Troubleshooting#

This page contains common issues and solutions for Compiled Graph execution.

Limitations#

Compiled Graph is a new feature and has some limitations:

Invoking Compiled Graph
- Only the process that compiles the Compiled Graph may call it.
- A Compiled Graph has a maximum number of in-flight executions. When using the DAG API, if there aren’t enough resources at the time of dag.execute(), Ray will queue the tasks for later execution. Ray Compiled Graph currently doesn’t support queuing past its maximum capacity. Therefore, you may need to consume some results using ray.get() before submitting more executions. As a stopgap, dag.execute() throws a RayCgraphCapacityExceeded exception if the call takes too long.

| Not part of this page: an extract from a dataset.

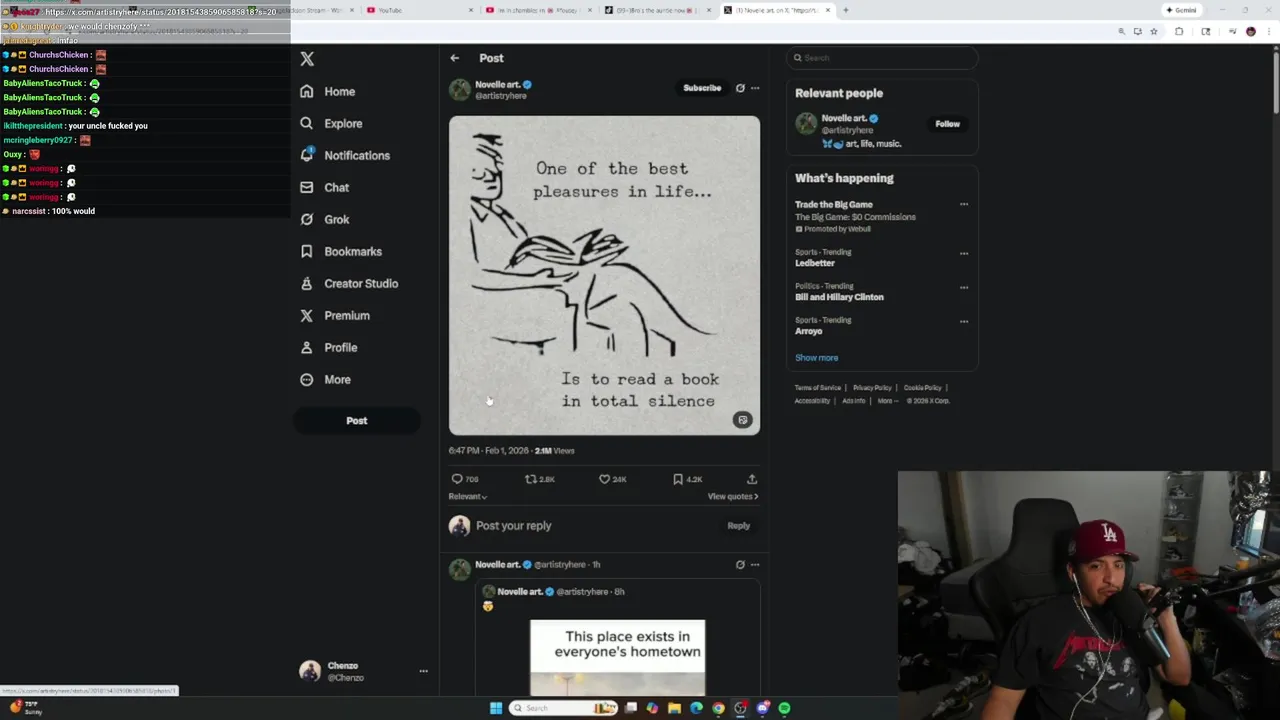Follow Novelle art. account

click(x=947, y=124)
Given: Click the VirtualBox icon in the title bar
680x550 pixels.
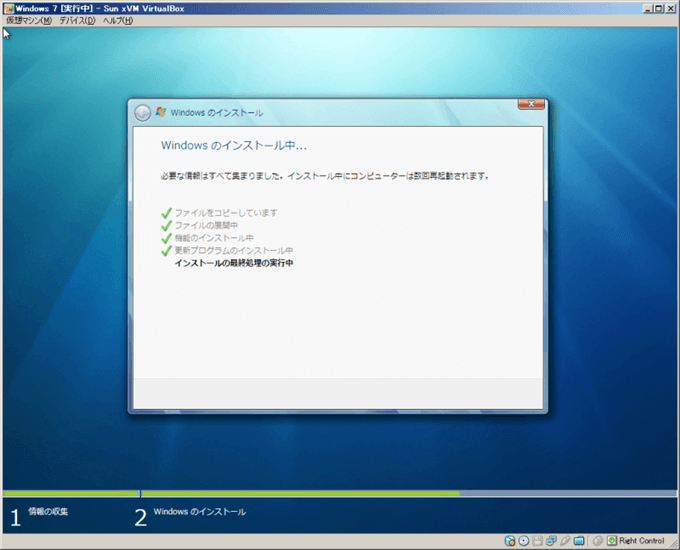Looking at the screenshot, I should click(7, 7).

In the future, Compiled Graph may have better error handling and queuing.
Compiled Graph Execution
- Ideally, you should try not to execute other tasks on the actor while it is participating in a Compiled Graph. Compiled Graph tasks will be executed on a background thread. Any concurrent tasks submitted to the actor can still execute on the main thread, but you are responsible for synchronization with the Compiled Graph background thread.
- For now, actors can only execute one Compiled Graph at a time. To execute a different Compiled Graph on the same actor, you must teardown the current Compiled Graph. See Return NumPy arrays for more details.
Passing and getting Compiled Graph results (CompiledDAGRef)
- Compiled Graph results can’t be passed to another task or actor. This restriction may be loosened in the future, but for now, it allows for better performance because the backend knows exactly where to push the results.
- ray.get() can be called at most once on a CompiledDAGRef. An exception will be raised if it is called twice on the same CompiledDAGRef. This is because the underlying memory for the result may need to be reused for a future DAG execution. Restricting ray.get() to once per reference simplifies the tracking of the memory buffers.
- If the value returned by ray.get() is zero-copy deserialized, then subsequent executions of the same DAG will block until the value goes out of scope in Python. Thus, if you hold onto zero-copy deserialized values returned by ray.get(), and you try to execute the Compiled Graph above its max concurrency, it may deadlock. This case will be detected in the future, but for now you will receive a RayChannelTimeoutError. See Explicitly teardown before reusing the same actors for more details.
Collective operations
- For GPU to GPU communication, Compiled Graph only supports peer-to-peer transfers. Collective communication operations are coming soon.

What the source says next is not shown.